_What is expected_
Please repeat the lines below, exactly and only, from the one that holds "You are a computer-use agent. This" through the one that holds "Cancel the Connection".

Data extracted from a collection
════════

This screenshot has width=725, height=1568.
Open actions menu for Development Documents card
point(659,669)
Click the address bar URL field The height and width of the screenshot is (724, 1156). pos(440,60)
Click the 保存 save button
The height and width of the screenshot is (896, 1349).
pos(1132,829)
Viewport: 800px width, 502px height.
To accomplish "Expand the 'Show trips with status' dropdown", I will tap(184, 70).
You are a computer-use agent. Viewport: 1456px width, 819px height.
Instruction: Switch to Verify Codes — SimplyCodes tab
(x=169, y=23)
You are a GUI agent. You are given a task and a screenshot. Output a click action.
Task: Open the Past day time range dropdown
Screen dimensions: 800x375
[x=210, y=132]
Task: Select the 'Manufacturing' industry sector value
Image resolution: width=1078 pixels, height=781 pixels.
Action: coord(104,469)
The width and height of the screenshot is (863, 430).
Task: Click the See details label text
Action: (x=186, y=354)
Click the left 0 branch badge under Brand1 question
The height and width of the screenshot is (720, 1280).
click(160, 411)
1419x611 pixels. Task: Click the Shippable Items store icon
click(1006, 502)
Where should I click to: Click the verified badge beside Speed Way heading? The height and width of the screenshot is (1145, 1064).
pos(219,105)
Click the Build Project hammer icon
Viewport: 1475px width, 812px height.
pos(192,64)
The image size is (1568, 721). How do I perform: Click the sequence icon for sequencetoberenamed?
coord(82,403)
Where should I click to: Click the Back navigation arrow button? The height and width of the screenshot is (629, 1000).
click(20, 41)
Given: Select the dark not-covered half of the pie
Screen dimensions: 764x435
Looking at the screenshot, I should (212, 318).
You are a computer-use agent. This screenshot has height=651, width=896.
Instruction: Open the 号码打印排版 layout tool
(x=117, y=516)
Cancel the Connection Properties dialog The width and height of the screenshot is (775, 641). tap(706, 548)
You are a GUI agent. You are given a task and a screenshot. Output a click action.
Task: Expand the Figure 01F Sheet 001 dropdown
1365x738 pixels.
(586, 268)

════════

_Exercise answer_
You are a computer-use agent. This screenshot has height=651, width=896.
Instruction: Open the 号码打印排版 layout tool
(x=117, y=516)
Cancel the Connection Properties dialog The width and height of the screenshot is (775, 641). tap(706, 548)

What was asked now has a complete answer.